Angiotensin I-converting enzyme inhibitory activity of proteins hydrolysate from seeds Thai fruits

Abstract

Blood pressure regulation is partially dependent on the rennin-angiotensin system; renin acts on angiotensinogen to release angiotensin-I, which is further converted into the angiotensin II by the angiotensin I-converting enzyme (ACE). ACE plays a key physiological role in the regulation of blood pressure by virtue of two different reactions that it catalyzes: conversion of the inactive angiotensin I to the powerful vasoconstrictor angiotensin II, and inactivation of the vasodilator bradykinin. Crude extract and ammonium sulphate cut protein extracts, and their pepsin-pancreatin hydrolysates, from the seeds of 4 Thai fruits (i) Carica papaya L.; (papaya; unripe and ripe form), (ii) Nephelium lappaceum L. (rambutan) (iii) Dimocarpus longan Lour. subsp. (longan), and (iv) Litchi chinensis Sonn. (lychee) were screened for their in vitro angiotensin I- converting enzyme inhibitory (ACEI) activity.

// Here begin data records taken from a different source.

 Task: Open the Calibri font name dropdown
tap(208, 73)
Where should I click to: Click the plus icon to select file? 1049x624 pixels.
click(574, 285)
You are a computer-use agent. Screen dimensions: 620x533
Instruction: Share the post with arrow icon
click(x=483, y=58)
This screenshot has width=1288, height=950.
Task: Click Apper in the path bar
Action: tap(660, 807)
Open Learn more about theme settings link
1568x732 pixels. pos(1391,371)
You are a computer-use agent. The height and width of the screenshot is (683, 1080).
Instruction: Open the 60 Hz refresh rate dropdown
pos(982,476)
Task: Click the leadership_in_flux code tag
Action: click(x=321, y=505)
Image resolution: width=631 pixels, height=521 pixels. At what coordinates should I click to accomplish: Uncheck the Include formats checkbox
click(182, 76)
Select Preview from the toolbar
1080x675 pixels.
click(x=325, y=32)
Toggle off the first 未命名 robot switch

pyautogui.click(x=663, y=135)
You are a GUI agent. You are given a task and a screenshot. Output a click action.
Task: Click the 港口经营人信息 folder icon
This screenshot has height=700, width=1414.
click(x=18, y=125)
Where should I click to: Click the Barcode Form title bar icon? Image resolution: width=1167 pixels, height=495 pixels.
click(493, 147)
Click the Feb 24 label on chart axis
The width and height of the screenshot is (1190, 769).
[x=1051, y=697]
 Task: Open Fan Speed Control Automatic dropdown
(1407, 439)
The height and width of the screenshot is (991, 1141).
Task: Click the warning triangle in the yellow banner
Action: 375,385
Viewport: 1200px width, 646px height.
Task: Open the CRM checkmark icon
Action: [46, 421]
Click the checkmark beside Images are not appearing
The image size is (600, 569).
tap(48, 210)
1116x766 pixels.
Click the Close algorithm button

The highest activity of each fraction, protein hydrolysate of lychee seeds shows the highest potential of ACE inhibitors of IC50 value 0.22±0.010 mg protein/ml. The protein hydrolysate of unripe papaya seeds, longan seeds, and lychee seeds show uncompetitive and non-competitive inhibition with Ki values at 6.02, 2.82, and 5.62 mg protein/ml, with optimum pH in range of 6-8. After partial purified with ultrafiltration technique, UF-3 (below 5 kDa) of longan seeds show the highest inhibitory activity with IC50 values at 0.43±0.011 mg protein/ml. This fraction subjected to RP-HPLC, five peaks were separated, and subjected into LC/MS/MS for amino acids sequences analysis. The P1-F1, P3-F1, and P3-F4 are possibility the most inhibitory activity peptides.